___ THE INPUT
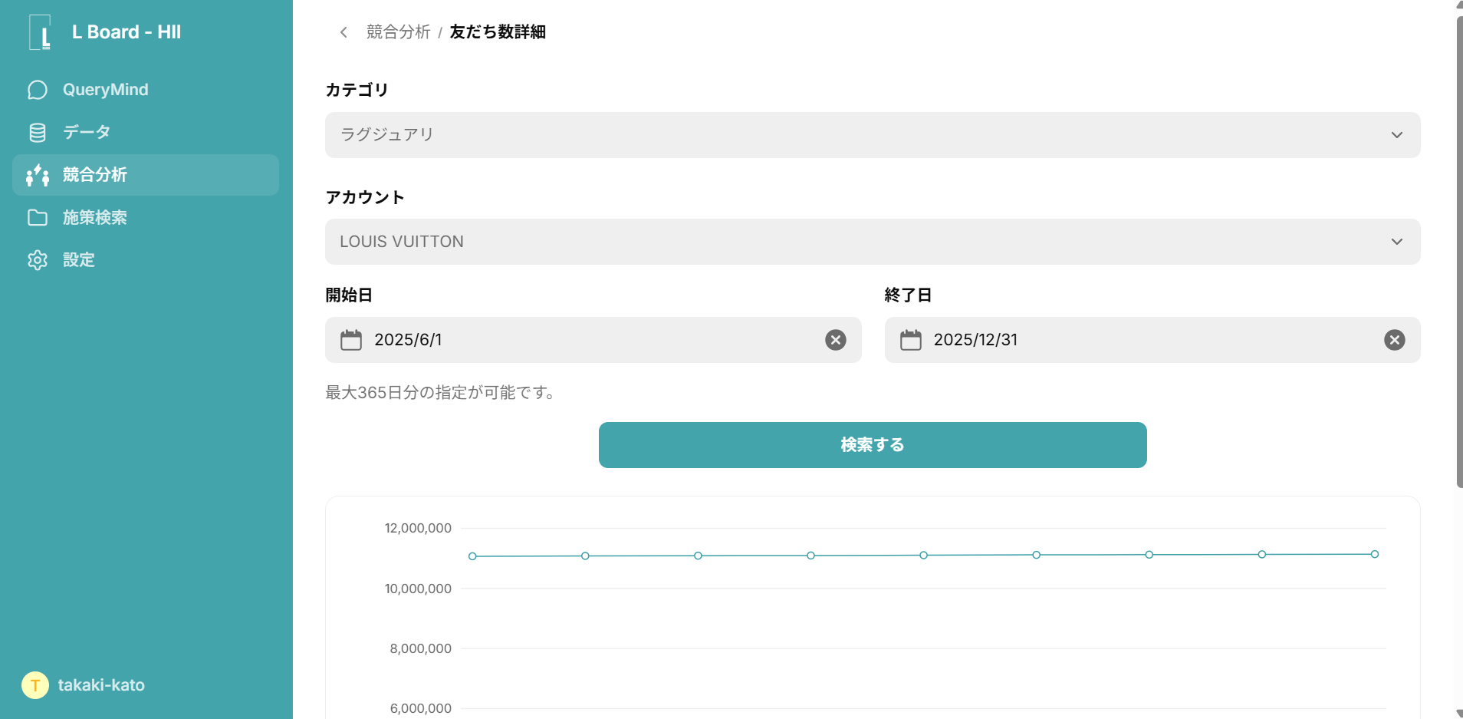Go back using the breadcrumb arrow
The height and width of the screenshot is (719, 1463).
344,32
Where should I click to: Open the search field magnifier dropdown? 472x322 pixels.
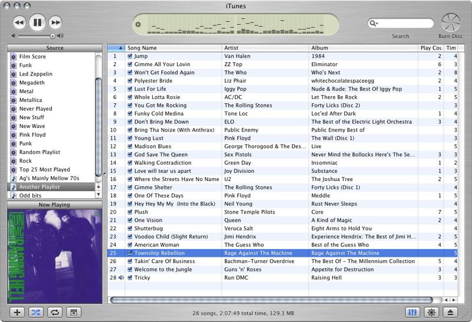(x=374, y=23)
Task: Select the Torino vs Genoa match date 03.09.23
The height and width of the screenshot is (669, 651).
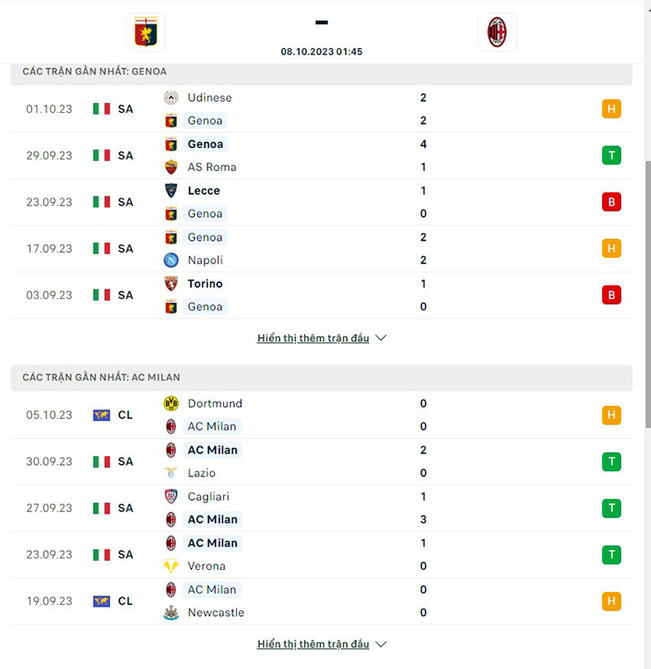Action: click(49, 295)
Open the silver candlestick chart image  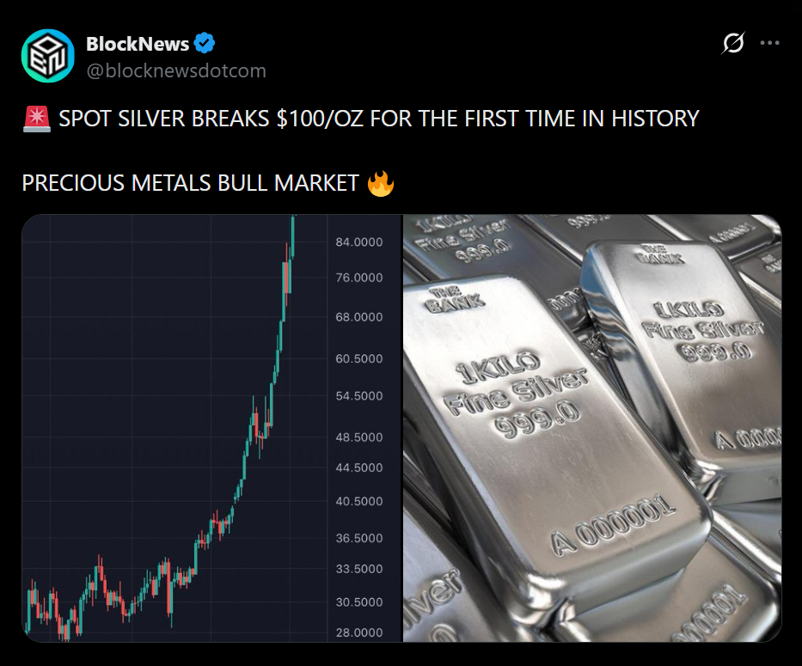(x=172, y=428)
______
> [WORK REQUIRED] Pull out each line in the rows above that contains the string "width". Case counts.

> [WRITTEN SOLUTION]
The height and width of the screenshot is (719, 1463).
The height and width of the screenshot is (669, 651).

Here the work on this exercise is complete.